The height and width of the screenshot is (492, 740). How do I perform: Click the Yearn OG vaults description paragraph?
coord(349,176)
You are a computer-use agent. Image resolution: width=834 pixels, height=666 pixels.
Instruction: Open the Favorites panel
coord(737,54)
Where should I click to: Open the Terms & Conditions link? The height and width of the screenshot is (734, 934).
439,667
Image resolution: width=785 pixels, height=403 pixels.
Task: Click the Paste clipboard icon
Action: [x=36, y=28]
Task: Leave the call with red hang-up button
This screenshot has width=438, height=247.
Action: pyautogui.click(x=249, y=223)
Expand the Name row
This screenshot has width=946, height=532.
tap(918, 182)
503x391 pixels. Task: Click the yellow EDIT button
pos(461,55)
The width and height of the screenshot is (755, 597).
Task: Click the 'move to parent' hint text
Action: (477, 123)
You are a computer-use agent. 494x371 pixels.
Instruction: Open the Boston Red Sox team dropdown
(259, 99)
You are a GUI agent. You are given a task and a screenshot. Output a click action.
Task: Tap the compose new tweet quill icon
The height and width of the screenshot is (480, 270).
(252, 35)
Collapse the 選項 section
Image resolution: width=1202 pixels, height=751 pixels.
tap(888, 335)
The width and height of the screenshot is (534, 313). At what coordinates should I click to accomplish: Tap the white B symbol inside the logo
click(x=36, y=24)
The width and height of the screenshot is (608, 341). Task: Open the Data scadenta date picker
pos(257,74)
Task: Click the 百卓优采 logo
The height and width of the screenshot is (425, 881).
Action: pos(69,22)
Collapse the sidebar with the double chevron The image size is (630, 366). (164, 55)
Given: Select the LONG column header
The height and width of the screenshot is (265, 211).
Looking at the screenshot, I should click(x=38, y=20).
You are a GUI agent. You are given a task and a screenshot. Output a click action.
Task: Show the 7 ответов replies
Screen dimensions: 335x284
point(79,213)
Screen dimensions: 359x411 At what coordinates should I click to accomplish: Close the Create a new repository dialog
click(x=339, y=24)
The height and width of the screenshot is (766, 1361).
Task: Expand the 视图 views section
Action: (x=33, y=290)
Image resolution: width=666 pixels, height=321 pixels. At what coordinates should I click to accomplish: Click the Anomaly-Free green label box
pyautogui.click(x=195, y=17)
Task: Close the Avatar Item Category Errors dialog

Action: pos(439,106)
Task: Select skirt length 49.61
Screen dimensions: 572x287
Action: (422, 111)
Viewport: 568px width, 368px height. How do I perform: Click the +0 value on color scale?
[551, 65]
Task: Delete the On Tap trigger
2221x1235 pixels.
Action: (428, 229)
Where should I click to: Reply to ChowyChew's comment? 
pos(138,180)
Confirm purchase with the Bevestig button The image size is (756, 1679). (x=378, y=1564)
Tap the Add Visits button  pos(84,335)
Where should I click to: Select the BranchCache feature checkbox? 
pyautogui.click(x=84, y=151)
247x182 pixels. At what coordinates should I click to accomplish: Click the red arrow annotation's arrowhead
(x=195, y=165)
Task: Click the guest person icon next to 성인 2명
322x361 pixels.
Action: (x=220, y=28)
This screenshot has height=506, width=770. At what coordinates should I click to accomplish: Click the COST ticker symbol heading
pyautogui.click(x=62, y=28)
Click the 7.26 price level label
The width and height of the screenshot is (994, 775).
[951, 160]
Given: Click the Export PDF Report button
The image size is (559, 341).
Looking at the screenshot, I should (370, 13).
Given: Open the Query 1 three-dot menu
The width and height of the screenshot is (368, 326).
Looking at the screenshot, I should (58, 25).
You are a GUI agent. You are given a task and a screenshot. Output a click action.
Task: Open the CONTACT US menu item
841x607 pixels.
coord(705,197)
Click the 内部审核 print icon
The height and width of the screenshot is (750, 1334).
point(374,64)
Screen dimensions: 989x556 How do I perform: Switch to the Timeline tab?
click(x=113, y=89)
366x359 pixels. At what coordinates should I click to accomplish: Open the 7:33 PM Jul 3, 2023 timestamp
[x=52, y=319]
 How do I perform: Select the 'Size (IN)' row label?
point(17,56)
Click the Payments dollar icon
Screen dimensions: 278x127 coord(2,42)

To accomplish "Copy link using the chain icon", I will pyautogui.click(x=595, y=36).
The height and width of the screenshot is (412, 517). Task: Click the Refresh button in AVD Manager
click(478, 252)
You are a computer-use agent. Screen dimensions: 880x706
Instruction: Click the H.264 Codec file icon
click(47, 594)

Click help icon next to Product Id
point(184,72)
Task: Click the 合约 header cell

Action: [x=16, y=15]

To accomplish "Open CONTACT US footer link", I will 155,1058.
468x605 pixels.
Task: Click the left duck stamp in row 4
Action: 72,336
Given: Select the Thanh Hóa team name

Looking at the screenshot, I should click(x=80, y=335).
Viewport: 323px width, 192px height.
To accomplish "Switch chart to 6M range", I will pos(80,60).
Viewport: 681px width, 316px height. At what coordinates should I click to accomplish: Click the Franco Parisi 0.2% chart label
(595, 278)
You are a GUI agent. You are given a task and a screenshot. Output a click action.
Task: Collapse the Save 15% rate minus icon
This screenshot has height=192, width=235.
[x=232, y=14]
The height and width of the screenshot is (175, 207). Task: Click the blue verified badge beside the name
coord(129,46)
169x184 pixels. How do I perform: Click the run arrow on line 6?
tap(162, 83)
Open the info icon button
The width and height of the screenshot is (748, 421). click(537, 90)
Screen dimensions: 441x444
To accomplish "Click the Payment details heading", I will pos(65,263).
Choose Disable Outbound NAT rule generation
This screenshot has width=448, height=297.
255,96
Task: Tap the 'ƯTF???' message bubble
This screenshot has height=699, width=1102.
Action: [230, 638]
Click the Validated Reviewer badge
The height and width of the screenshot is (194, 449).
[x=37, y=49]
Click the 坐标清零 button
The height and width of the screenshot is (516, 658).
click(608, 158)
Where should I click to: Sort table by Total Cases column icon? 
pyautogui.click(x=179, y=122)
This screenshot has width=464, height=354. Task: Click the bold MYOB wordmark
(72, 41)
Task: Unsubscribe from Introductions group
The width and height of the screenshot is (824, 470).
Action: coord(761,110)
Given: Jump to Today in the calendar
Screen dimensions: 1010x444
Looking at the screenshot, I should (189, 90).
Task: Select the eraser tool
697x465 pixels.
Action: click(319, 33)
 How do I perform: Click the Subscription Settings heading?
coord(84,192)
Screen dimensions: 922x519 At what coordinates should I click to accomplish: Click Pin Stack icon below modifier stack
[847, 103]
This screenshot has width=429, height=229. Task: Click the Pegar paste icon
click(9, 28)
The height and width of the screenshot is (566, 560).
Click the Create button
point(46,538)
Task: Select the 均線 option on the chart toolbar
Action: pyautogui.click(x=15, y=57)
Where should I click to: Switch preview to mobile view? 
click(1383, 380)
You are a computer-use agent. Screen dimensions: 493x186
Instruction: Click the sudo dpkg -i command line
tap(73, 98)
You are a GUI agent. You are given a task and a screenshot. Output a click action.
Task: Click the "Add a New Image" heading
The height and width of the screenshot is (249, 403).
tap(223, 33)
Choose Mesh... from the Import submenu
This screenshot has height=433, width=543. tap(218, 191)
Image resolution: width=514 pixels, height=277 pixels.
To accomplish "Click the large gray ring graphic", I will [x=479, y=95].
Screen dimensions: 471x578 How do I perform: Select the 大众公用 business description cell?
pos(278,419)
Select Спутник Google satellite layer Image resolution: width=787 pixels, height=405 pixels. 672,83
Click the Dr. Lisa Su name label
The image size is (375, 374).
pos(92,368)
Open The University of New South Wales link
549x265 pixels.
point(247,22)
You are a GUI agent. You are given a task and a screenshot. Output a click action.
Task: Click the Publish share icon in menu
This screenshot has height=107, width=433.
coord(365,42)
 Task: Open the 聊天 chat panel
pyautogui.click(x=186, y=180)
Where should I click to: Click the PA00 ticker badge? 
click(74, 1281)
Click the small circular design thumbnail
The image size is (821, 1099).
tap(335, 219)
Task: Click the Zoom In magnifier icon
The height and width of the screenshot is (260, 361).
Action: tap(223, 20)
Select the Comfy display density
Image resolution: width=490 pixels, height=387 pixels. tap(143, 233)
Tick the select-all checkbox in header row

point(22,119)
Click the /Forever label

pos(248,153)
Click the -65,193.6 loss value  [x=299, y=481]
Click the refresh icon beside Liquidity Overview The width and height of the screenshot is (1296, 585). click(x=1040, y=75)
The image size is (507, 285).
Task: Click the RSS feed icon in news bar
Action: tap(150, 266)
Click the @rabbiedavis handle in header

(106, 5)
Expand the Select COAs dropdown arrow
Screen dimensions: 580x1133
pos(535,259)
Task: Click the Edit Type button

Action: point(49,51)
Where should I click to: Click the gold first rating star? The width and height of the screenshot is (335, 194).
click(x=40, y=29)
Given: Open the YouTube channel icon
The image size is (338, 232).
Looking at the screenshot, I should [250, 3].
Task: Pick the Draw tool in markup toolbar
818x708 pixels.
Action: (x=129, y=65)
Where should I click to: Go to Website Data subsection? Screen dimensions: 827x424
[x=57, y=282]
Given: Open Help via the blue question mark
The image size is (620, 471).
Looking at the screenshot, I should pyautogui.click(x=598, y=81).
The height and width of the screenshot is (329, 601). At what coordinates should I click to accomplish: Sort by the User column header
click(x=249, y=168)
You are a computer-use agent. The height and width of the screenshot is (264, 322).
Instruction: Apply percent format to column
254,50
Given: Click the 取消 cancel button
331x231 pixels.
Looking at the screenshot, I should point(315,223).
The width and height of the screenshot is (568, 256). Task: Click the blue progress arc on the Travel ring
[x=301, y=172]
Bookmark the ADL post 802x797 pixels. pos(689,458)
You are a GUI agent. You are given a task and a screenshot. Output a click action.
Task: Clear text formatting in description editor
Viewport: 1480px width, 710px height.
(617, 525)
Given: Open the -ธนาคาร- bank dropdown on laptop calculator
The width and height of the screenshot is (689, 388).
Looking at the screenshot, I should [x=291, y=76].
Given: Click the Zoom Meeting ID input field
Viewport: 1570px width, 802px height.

**What the exercise asks:** Reproduce the material verbatim from the line containing "Given: Jump to Today in the calendar" up to and including the line containing "coord(84,192)".

**Answer for the task:**
Given: Jump to Today in the calendar
Screen dimensions: 1010x444
Looking at the screenshot, I should (189, 90).
Task: Select the eraser tool
697x465 pixels.
Action: click(319, 33)
 How do I perform: Click the Subscription Settings heading?
coord(84,192)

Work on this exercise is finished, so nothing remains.